* What you have to do *
The word to find is "element". Copy each line of the material that contains it.

[Given information — start]

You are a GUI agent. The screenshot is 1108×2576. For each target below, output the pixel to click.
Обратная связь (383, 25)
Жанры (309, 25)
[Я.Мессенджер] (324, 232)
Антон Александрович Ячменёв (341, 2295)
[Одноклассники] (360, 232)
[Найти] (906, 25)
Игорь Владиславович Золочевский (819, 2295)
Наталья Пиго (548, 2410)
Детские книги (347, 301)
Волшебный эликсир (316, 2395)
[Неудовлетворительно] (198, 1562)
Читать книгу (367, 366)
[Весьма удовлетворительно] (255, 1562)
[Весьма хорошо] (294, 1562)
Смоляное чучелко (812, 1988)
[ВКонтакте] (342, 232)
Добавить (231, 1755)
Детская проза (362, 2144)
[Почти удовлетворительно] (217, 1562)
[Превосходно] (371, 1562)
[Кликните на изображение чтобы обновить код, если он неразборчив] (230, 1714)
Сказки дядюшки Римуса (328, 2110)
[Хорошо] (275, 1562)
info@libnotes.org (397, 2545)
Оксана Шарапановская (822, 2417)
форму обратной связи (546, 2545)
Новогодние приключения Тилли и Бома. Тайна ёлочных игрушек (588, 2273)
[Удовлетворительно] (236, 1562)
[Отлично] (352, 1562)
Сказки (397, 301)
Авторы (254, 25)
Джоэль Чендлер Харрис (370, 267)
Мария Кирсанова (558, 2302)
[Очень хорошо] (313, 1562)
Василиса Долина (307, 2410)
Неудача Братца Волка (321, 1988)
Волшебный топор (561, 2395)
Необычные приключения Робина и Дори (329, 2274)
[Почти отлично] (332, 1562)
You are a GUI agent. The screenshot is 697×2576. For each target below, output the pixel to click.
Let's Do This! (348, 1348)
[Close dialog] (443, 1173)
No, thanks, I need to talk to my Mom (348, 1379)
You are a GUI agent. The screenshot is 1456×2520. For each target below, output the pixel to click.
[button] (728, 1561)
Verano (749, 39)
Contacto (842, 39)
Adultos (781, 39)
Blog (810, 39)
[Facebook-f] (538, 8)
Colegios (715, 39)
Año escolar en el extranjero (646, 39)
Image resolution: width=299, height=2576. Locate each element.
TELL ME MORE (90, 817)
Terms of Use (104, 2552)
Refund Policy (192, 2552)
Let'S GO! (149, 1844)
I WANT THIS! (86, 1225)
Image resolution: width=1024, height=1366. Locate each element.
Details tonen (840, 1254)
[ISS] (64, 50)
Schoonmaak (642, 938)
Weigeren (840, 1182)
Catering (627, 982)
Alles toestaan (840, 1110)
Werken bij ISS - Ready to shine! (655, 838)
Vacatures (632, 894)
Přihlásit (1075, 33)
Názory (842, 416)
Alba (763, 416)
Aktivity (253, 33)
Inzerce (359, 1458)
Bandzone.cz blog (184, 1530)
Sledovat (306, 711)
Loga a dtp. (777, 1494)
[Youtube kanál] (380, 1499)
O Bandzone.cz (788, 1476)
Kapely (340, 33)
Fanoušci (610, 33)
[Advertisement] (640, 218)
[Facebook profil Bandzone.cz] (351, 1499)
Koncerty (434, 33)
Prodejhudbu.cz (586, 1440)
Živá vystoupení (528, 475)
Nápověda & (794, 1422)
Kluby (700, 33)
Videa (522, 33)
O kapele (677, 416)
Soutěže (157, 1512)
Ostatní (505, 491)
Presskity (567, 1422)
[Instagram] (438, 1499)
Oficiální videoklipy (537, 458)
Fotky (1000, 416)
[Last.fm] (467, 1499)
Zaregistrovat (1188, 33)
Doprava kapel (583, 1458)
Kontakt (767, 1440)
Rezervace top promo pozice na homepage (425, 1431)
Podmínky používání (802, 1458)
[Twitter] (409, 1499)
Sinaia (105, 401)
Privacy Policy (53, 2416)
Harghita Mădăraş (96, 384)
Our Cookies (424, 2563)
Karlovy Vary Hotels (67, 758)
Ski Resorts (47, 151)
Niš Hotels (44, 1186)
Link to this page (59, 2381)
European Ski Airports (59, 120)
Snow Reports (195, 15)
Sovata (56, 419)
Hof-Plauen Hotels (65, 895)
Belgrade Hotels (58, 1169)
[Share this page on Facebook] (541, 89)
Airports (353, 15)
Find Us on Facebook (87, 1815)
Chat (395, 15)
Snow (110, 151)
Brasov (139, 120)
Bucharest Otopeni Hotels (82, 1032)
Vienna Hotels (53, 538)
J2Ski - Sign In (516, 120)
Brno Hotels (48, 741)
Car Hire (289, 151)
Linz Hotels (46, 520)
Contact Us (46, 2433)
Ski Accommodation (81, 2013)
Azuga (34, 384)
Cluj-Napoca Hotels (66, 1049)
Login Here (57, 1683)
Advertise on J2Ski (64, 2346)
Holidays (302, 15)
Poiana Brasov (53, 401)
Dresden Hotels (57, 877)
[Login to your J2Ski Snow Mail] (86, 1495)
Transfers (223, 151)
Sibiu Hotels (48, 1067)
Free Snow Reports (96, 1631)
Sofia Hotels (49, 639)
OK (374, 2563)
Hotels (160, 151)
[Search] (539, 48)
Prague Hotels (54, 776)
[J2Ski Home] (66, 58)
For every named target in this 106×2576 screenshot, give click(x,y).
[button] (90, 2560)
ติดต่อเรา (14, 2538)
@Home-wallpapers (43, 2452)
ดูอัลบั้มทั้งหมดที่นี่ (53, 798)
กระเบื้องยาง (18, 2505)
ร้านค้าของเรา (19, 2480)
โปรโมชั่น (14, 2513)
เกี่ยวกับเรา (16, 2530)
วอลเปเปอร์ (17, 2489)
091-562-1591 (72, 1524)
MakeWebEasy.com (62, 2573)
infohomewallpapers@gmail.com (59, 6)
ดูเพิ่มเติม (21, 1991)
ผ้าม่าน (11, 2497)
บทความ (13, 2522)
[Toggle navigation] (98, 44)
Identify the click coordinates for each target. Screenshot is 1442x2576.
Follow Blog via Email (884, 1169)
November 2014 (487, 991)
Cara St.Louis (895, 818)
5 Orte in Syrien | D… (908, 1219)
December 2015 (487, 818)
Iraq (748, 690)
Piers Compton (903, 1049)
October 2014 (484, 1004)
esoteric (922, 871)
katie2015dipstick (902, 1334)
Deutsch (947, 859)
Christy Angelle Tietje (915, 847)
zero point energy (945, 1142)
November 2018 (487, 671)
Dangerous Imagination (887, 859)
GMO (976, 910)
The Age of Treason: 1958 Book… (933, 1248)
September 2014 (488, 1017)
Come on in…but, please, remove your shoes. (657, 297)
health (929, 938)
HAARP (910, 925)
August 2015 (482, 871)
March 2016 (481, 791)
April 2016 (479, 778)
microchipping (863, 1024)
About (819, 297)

[Given information — finish]

* Solution to this exercise *
Image resolution: width=299, height=2576. Locate each element.
Image resolution: width=1024, height=1366. Locate each element.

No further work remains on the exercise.